» **Study material**
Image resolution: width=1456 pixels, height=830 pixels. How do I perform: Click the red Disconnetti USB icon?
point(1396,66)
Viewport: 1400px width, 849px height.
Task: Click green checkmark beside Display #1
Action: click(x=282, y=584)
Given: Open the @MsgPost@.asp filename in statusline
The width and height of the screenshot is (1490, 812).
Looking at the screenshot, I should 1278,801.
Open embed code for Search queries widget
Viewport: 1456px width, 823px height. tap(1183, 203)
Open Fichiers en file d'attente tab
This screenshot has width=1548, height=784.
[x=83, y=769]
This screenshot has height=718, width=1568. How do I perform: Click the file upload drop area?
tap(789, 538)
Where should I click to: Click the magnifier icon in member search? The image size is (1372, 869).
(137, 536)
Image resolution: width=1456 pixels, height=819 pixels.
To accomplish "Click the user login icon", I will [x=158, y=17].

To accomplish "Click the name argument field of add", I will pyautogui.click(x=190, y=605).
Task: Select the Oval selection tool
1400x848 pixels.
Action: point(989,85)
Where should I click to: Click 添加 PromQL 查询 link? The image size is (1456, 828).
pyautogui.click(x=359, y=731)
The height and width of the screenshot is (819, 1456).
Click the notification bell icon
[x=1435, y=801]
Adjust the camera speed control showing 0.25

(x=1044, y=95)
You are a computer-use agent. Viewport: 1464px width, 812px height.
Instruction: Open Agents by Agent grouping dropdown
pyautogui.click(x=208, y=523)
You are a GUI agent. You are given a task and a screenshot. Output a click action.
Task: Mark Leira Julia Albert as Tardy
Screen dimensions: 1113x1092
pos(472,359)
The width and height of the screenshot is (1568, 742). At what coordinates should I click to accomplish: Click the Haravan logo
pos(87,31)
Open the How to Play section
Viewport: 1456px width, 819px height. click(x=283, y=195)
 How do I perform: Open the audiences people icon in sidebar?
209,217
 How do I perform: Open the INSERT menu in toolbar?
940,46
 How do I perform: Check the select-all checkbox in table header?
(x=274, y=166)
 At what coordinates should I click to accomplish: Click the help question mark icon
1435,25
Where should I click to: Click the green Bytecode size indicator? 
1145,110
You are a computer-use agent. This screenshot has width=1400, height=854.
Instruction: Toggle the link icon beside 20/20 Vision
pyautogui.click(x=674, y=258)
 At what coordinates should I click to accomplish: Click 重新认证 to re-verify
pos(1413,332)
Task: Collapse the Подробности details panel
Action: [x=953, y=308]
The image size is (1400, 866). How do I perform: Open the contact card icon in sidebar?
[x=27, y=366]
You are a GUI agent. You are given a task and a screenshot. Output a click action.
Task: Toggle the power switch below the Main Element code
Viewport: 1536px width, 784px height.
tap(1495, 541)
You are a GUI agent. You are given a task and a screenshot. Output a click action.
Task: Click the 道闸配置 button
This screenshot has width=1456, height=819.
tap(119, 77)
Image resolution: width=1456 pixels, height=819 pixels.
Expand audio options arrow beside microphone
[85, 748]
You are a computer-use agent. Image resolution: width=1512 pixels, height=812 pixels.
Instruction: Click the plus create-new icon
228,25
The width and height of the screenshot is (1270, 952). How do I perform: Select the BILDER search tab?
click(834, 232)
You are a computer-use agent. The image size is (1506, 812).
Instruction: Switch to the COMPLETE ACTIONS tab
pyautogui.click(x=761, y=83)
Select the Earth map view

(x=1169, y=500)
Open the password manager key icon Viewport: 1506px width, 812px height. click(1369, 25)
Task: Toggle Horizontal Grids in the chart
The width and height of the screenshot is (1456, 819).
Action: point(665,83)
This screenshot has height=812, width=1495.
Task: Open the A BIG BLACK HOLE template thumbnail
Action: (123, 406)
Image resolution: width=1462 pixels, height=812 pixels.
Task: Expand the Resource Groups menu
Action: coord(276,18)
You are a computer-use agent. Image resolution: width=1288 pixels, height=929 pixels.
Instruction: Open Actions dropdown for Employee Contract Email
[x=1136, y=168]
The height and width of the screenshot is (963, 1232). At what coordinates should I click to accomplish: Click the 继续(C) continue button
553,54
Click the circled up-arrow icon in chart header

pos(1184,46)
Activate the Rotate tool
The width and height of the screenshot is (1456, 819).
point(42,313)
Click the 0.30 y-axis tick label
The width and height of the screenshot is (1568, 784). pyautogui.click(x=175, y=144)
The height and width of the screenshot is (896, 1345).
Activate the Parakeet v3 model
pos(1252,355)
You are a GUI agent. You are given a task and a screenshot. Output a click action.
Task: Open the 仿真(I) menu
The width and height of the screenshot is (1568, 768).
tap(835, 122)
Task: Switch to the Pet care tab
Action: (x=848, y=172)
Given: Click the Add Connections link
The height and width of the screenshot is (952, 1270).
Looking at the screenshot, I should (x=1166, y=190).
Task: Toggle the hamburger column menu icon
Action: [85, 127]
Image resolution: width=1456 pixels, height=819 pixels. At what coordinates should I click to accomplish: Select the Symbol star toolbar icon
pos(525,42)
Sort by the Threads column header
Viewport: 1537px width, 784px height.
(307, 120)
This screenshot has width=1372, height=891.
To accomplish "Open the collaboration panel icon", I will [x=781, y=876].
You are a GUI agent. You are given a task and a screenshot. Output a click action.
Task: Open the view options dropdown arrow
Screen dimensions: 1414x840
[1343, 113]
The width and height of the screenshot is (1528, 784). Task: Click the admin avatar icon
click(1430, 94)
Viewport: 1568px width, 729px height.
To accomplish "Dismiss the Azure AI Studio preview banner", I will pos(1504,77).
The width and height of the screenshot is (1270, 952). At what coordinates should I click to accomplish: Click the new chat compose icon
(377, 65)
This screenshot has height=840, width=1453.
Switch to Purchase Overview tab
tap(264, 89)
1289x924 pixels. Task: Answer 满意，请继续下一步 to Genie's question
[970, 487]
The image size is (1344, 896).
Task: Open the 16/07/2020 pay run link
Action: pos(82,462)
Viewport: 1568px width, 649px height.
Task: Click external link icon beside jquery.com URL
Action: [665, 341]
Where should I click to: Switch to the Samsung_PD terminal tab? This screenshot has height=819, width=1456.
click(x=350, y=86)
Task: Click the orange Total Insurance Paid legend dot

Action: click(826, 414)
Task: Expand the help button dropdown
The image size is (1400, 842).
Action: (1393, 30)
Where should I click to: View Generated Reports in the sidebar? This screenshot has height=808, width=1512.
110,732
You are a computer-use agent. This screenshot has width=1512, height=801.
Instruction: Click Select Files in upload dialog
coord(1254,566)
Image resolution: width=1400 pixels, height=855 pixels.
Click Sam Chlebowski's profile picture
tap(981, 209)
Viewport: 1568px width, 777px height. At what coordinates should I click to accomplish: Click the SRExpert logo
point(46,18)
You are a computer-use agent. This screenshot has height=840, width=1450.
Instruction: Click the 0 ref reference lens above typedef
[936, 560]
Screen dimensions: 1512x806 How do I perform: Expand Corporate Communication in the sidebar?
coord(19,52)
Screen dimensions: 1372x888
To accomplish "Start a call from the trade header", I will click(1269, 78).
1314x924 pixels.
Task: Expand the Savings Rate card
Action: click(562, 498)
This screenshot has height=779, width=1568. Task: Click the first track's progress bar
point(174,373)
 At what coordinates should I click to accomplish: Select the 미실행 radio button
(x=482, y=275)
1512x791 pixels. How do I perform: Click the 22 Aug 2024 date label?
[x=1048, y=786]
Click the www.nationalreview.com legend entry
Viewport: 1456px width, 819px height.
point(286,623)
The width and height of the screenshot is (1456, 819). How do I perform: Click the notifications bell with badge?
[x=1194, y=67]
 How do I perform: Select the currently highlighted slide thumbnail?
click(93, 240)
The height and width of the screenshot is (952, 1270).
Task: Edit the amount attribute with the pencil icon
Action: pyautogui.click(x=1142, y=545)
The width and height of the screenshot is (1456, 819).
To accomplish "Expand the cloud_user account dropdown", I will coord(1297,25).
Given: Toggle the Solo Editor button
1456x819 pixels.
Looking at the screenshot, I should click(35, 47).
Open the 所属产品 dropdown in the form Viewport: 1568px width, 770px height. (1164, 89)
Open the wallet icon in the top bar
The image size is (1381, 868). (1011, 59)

» **Problem requirements**
Where the data above reaches the line holding "The height and width of the screenshot is (896, 1345).", begin printing, and stop after the line holding "This screenshot has width=1372, height=891.". Each line must be reproduced exactly, with nothing else added.

» **Completed task**
The height and width of the screenshot is (896, 1345).
Activate the Parakeet v3 model
pos(1252,355)
You are a GUI agent. You are given a task and a screenshot. Output a click action.
Task: Open the 仿真(I) menu
The width and height of the screenshot is (1568, 768).
tap(835, 122)
Task: Switch to the Pet care tab
Action: (x=848, y=172)
Given: Click the Add Connections link
The height and width of the screenshot is (952, 1270).
Looking at the screenshot, I should (x=1166, y=190).
Task: Toggle the hamburger column menu icon
Action: [85, 127]
Image resolution: width=1456 pixels, height=819 pixels. At what coordinates should I click to accomplish: Select the Symbol star toolbar icon
pos(525,42)
Sort by the Threads column header
Viewport: 1537px width, 784px height.
(307, 120)
This screenshot has width=1372, height=891.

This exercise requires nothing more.